6 Important Facts About Bipolar Disorder You Should Know

6 Important Facts About Bipolar Disorder You Should Know

More than 2 million individuals have been diagnosed with bipolar illness (also known as manic-depression), a chemical imbalance in the brain that causes severe mood swings from manic highs to excruciating lows. Although a diagnosis of bipolar illness might be terrifying and perplexing, the disease is curable and controlled.

If you or a loved one has been diagnosed with bipolar disorder, the first step toward reducing anxiety and uncertainty is information. The more you understand about the condition, the less power it has over you and those who may be afflicted.

The National Institute of Mental Health (www.nimh.nih.gov http://www.nimh.nih.gov>), The National Alliance for the Mentally Ill (www.nami.org http://www.nami.org>), and The National Mental Health Association (www.nmha.org http://www.nmha.org>) are just a few of the recognized national organizations that provide information, facts, and support to anyone who may be

These organizations have offered some crucial information regarding bipolar illness that may assuage some of your fears and questions about a new diagnosis.

Bipolar illness impacts a large number of people: bipolar disorder affects around 2.3 million individuals, or 1.2 percent of the population, in any given year, according to the National Alliance on Mental Illness (NAMI).

There are several probable causes of bipolar disorder: Bipolar disorder does not seem to have a single etiology. Evidence shows that a variety of factors may be at work, all of which impact the chemical equilibrium of specific areas of the brain. Several research on the incidence of bipolar disorder in families show that the condition has a hereditary predisposition. Extremely traumatic life experiences, chronic sickness, alcoholism, and drug misuse are all possible risk factors.
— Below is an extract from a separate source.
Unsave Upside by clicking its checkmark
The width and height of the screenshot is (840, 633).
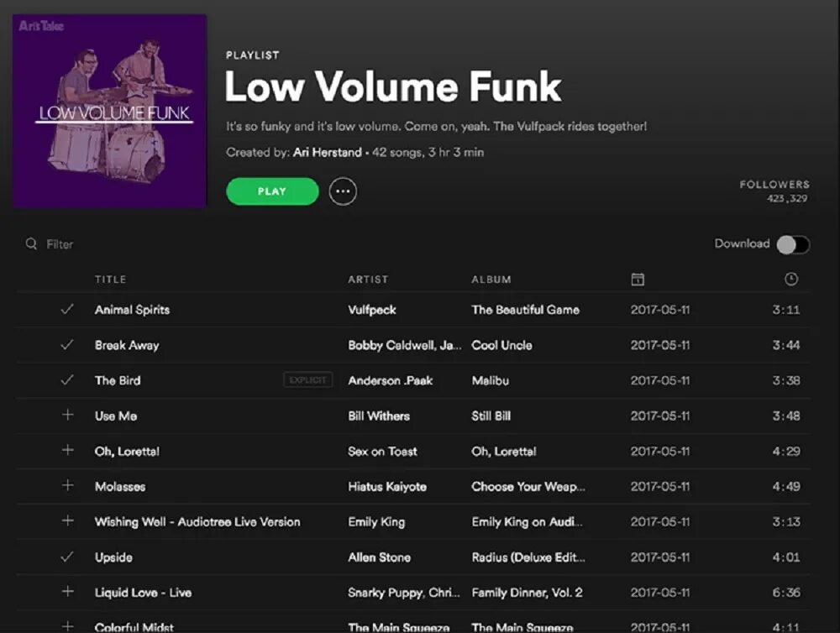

The most noticeable signs of bipolar illness are severe mood swings that range from exceedingly “high” manic periods to devastating spells of despair and back again, with generally normal emotions in between. During a manic episode, you may experience greater euphoria, excessive energy, a reduced need for sleep, severe irritability and distractibility, and increased aggressiveness. Depressive episodes cause emotions of despair, hopelessness, worthlessness, guilt, and, in some cases, suicidal ideation.
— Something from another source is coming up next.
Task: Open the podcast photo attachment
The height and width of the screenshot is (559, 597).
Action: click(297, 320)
Bipolar illness affects both sexes from infancy through adulthood: Manic depression is not picky about who it affects. Women and men are impacted equally, as are children and adolescents (although a diagnosis in children and teens is more difficult to determine). The majority of people who have bipolar disorder have at least one family relative who has the disease. Children whose parents have the disease are more prone to have it themselves.

There are successful therapy options for bipolar disorder: Bipolar illness is treated with drugs known as mood stabilizers, which help to regulate mood swings. The most crucial thing to realize about bipolar disorder is that it is a chronic, recurrent condition that needs constant treatment. In addition to medicine, psychotherapy is recommended for the treatment of the disorder. Psychotherapy helps patients understand their disease and build coping strategies for dealing with life events and pressures that might cause manic or depressive episodes.

Bipolar disorder has no known treatment: There is no known cure for bipolar disorder as of today; nonetheless, it is a treated and tolerable condition. Most people with bipolar disease have highly productive and meaningful lives if they have a strong connection with a mental health professional, a good diagnosis, and strict commitment to taking medicines and following recommended treatment programs.

These are just a handful of the facts about bipolar disorder. Although it is not an easy disease, it is controllable and curable. If you or someone you know has been diagnosed with bipolar illness, please seek information and assistance. Any of the organizations listed above may provide you with knowledge, advice, and support. Educating yourself is one of the first measures you can do to alleviate the uncertainty and worry that comes with such a diagnosis.